The CAS index implementation is pluggable, similarly to the storage
implementation. Currently both Redis and SQL are supported as storage indices.

Redis
'''''

The Redis Index uses Redis to store TTLs for CAS objects. The keys themselves
are used to determine existence of a blob in CAS, and the TTL of the key is
set to the expiry time of the blob.
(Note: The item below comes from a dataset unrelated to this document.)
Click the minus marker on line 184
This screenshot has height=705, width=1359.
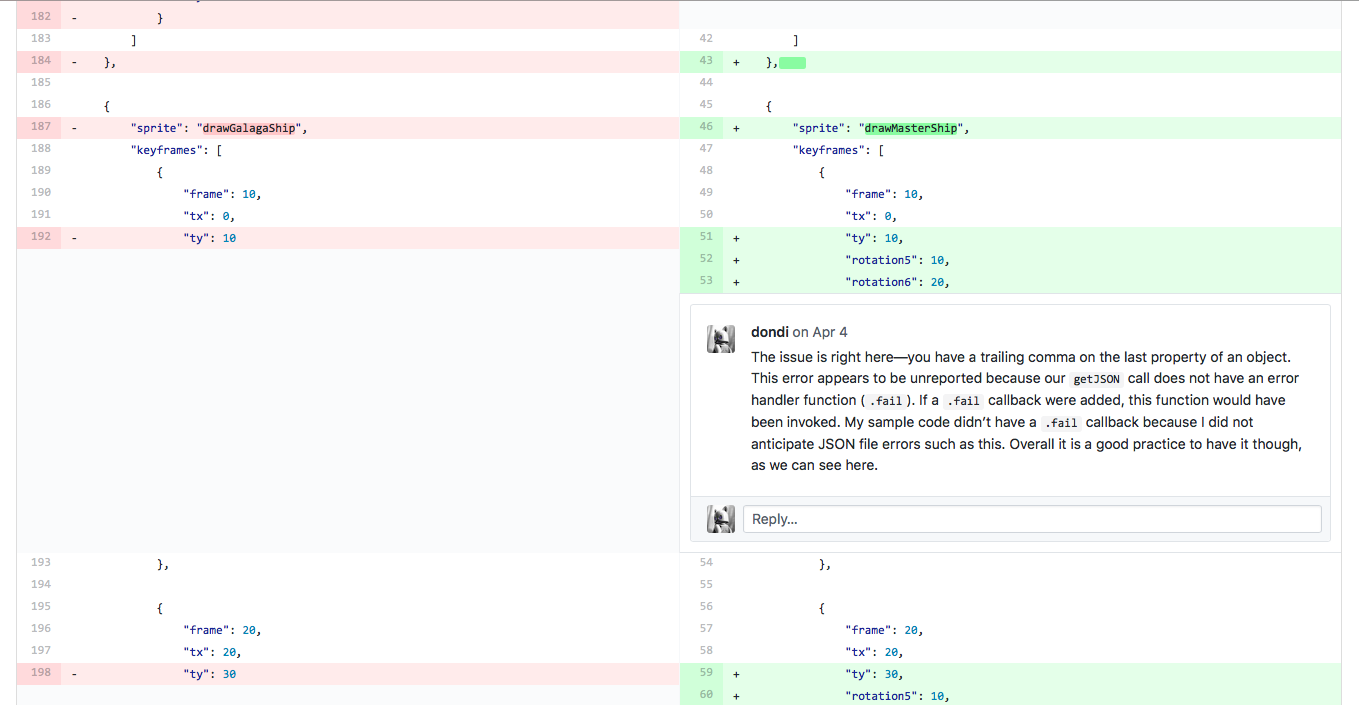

The value is set to a dummy value of 1,
since we only care about existence checking and TTLs.

.. autofunction:: buildgrid.server.app.settings.parser.load_redis_index
   :noindex:

SQL
'''

As the name suggests, the SQL index uses a PostgreSQL database to store the index.

The storage instance and connection string must be provided, but the other
parameters have defaults that should be functional.

.. autofunction:: buildgrid.server.app.settings.parser.load_sql_index
   :noindex:

.. important::
  
  It is **strongly recommended** to set ``refresh-accesstime-older-than`` to
  a reasonably large value to minimise database churn when using an SQLIndex.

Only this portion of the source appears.